Year Player Team Pos. Games played Games missed Reason % of games
1961 Paul Hornung GB RB 12 2 Military service 14.3
1963 Y. A. Tittle NYG QB 13 1 Injury 7.1
1966 Bart Starr BG QB 13 1 ? 7.1
1972 Larry Brown WAS RB 12 2 Injury 14.3
1989 Joe Montana SF QB 13 3 Injury 18.75
1991 Thurman Thomas BUF RB 15 1 Rest 6.25
1993 Emmitt Smith DAL RB 14 2 Holdout 12.5
2000 Marshall Faulk STL RB 14 2 Injury 12.5
2003 Steve McNair TEN QB 14 2 Injury 12.5
2011 Aaron Rodgers GB QB 15 1 Rest 6.25

An MVP-worthy performance over 12 games would not only add Brady’s name to this list, but would also mean he missed the most competition — 25 percent — during his award-winning season. If Brady continues his current pace, he will finish with this line: 294 of 402 passing for a 73.1 completion percentage, 3,957 yards, 36 touchdowns, 0 interceptions as well as 30 carries for 132 yards.
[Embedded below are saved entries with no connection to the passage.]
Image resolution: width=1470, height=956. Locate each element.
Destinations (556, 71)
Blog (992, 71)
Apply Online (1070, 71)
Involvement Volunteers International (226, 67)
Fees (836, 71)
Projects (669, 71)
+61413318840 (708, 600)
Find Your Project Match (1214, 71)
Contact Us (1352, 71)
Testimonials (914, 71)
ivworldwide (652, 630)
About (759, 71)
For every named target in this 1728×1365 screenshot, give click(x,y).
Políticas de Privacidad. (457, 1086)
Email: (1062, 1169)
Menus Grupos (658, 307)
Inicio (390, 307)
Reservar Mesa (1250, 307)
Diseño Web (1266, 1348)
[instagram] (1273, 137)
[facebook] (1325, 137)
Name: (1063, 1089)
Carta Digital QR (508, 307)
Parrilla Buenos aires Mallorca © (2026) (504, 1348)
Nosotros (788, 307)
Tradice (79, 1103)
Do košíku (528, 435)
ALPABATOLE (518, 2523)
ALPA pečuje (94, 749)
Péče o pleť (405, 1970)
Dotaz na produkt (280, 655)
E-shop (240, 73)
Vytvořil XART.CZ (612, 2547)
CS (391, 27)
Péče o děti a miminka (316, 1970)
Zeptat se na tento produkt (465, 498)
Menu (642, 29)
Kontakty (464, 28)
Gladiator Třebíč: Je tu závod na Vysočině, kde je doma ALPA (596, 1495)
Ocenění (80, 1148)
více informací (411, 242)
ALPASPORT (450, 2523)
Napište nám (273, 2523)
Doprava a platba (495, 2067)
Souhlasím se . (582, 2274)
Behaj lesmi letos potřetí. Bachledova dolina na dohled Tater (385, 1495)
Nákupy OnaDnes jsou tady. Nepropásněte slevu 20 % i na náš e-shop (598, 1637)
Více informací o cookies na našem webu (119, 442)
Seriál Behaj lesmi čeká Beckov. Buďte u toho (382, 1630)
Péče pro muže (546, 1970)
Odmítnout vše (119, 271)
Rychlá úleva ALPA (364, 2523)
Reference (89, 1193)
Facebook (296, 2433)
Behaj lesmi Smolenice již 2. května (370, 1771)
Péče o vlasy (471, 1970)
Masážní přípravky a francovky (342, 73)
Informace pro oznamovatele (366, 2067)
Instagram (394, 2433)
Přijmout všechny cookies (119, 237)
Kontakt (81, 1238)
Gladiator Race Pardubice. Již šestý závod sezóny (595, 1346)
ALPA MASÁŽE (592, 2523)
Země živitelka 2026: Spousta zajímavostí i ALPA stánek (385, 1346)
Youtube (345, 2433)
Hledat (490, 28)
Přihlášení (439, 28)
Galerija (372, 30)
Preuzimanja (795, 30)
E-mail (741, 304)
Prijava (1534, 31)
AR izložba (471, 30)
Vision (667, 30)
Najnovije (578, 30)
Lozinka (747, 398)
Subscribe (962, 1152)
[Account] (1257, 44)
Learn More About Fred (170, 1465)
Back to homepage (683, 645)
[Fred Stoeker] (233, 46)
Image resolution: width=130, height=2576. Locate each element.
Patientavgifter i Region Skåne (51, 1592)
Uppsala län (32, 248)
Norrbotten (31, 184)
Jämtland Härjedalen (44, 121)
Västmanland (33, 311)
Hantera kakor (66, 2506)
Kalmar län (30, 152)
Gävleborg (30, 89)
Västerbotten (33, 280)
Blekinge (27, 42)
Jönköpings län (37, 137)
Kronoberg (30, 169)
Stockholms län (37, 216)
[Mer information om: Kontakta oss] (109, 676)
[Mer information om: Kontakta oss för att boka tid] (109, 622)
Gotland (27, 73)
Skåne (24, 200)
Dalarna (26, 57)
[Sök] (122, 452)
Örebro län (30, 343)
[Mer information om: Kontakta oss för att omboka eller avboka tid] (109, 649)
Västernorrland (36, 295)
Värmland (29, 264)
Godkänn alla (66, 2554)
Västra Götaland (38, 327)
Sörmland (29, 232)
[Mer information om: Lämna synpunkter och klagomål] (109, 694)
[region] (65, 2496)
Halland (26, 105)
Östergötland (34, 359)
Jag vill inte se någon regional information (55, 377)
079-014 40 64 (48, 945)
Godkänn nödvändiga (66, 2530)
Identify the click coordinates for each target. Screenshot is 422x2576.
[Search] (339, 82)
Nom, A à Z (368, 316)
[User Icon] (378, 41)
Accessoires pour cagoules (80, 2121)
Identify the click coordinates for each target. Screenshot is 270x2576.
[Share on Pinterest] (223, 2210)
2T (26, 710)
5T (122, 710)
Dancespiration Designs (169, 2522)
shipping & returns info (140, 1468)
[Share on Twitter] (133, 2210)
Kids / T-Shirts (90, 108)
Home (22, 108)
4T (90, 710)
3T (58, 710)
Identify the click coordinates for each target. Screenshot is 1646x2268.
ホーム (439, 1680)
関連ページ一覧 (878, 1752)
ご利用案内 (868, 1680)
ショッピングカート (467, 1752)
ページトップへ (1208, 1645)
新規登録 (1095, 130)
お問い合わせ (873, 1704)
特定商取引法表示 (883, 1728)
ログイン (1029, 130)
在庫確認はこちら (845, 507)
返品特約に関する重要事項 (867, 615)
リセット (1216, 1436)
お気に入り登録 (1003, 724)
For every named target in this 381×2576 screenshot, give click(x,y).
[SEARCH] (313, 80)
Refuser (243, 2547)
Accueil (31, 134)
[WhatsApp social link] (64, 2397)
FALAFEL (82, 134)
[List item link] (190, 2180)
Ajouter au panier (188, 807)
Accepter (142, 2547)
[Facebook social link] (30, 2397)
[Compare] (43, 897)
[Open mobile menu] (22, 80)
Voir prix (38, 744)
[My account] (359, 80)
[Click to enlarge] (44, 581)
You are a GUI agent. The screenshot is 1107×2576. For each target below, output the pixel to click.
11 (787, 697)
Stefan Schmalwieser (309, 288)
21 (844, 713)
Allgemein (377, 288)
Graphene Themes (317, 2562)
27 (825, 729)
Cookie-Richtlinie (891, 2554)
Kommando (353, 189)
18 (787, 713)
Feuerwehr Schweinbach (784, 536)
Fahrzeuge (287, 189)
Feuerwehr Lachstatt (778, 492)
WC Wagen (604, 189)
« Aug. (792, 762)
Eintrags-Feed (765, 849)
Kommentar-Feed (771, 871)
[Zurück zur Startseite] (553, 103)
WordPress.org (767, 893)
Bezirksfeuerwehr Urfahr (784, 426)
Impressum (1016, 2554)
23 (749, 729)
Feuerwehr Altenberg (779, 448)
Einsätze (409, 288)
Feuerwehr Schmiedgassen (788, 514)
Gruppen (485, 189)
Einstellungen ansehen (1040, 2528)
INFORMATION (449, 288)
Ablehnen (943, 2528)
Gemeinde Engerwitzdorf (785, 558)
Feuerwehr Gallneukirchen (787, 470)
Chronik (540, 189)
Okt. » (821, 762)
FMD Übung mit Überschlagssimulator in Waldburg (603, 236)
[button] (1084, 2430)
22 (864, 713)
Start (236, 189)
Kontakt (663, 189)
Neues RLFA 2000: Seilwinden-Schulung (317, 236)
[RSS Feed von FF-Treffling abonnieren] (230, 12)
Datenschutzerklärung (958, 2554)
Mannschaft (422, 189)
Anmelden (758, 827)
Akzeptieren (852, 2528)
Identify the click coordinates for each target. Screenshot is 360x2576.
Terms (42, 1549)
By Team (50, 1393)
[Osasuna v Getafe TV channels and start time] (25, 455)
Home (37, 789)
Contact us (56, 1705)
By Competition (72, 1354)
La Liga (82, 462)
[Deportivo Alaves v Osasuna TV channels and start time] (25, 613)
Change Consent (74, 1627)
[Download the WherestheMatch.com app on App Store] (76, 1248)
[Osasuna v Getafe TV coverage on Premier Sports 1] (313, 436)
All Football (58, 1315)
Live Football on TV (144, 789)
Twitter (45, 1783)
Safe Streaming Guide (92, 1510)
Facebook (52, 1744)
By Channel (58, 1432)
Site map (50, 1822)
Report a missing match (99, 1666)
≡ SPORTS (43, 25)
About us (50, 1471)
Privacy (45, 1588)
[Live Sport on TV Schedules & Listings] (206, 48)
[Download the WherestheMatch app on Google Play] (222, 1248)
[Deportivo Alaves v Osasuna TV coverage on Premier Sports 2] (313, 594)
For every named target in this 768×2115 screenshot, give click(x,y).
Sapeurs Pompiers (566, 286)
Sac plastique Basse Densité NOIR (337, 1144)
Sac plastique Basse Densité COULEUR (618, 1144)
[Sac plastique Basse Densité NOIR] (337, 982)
Where do those numbers rank for Brady’s career? The 73.1 completion percentage would be his career high. The 36 touchdown passes would tie for third-highest. The 3,957 yards would be ninth-highest. (It would also be the first time since 2010 that he didn’t crack the 4,000-yard passing mark, although he had four fewer games to do it this year. And 2010 was the year Brady won his second MVP award.) The 132 rushing yards would also be a career high.